L'article 10 de chacun de ces projets de loi précise que les membres du personnel de la Partie d'envoi (c'est-à-dire la partie dont relève le personnel militaire et civil qui se trouvent sur le territoire de l'État de l'autre partie) présents sur le territoire de la Partie d'accueil (c'est-à-dire la partie sur le territoire de l'État de laquelle se trouve le personnel militaire et civil de l'État de la partie d'envoi, en séjour ou en transit) dans le cadre de l'accord, ainsi que les personnes à leur charge, se verront appliquer les dispositions du SOFA OTAN, ratifié par la France.

L'article 2 de chacun de ces projets de loi est relatif aux définitions utilisées dans l'accord et retient pour la définition du personnel civil un champ d'application plus large que celle du personnel civil prévu dans l'accord sofa OTAN. Ainsi les personnels civils sont : les personnels civils employés par le ministère en charge de la défense et de la sécurité de l'une des parties (déjà couverts par l'accord SOFA OTAN) mais aussi, s'agissant de la partie française, les membres du personnel civil relevant du ministère des affaires étrangères.

Dès lors l'application à ces personnels civils, dans le cadre des accords de coopération entre la France et la Croatie d'une part et entre la France et la Lituanie d'autre part, des stipulations du SOFA OTAN excède le champ d'application de ce dernier et nécessite une approbation parlementaire.

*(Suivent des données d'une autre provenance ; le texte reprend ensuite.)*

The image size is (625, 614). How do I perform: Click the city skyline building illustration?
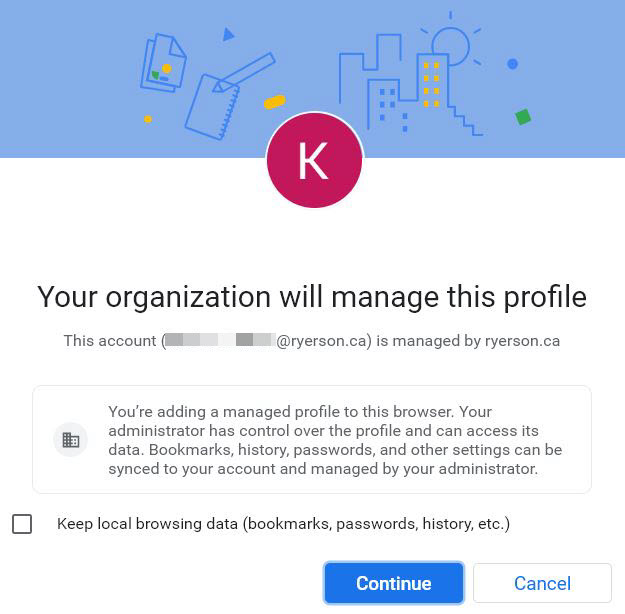[400, 85]
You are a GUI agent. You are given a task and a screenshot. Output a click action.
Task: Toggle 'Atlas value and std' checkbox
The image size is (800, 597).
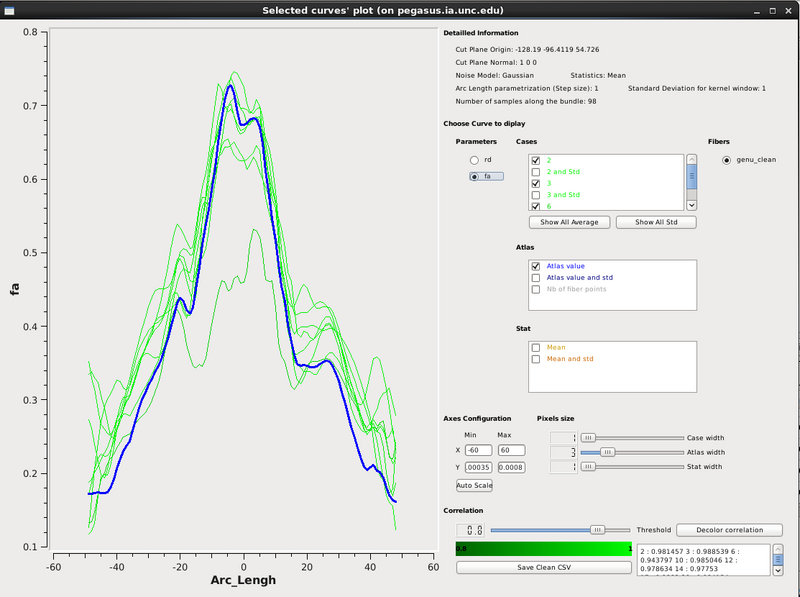[x=536, y=277]
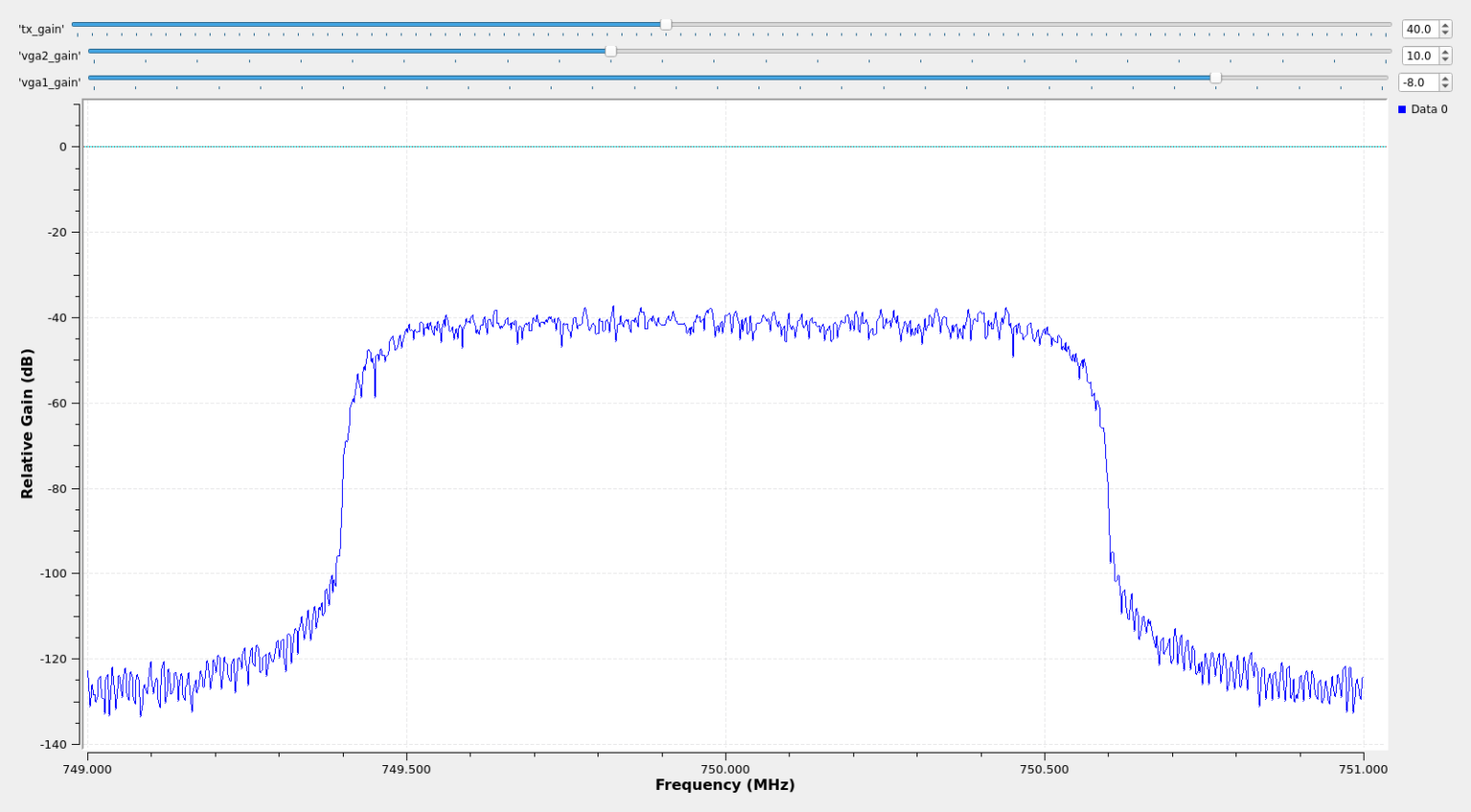Click the 'vga2_gain' label text
Image resolution: width=1471 pixels, height=812 pixels.
coord(49,56)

La situation des personnels civils du ministère des affaires étrangères et du développement international (MAEDI) n'est pas prévue par le SOFA OTAN. Ces personnels relèvent donc actuellement du droit local lorsqu'ils se trouvent sur le territoire de la Croatie ou de la Lituanie. Or, dans le cadre des missions de la DCSD du ministère des affaires étrangères et du développement international, des civils de ce ministère peuvent être présents sur les territoires croate ou lituanien. L'extension de l'application du SOFA OTAN à ces personnels dans les accords de coopération leur garantit une meilleure protection et permet que tous les agents amenés à effectuer des activités de coopération en matière de défense soient régis par le même statut.

Les personnels civils du ministère des affaires étrangères et du développement international pourront exercer les activités prévues aux articles 4 de ces accords dans les domaines énoncés aux articles 3.

2. Les dispositions relevant du code de procédure pénale prévues par l'accord France-Croatie

L'article 11 de l'accord de coopération avec la Croatie prévoit les modalités dans lesquels est déclaré et constaté le décès d'un membre du personnel militaire ou civil sur les territoires de l'une des Parties, ainsi que celles relatives à la réalisation d'une autopsie est ordonnée par l'autorité judiciaire de la partie d'accueil. Ces dispositions doivent être regardées comme touchant à des matières législatives au sens de l'article 53 de la constitution, même si elles n'ont pas pour effet d'y déroger.

En effet l'article 11 du projet de loi porte sur les dispositions législatives prévues par les articles 230- 28 et suivants du code de la procédure pénale relative aux autopsies judiciaires.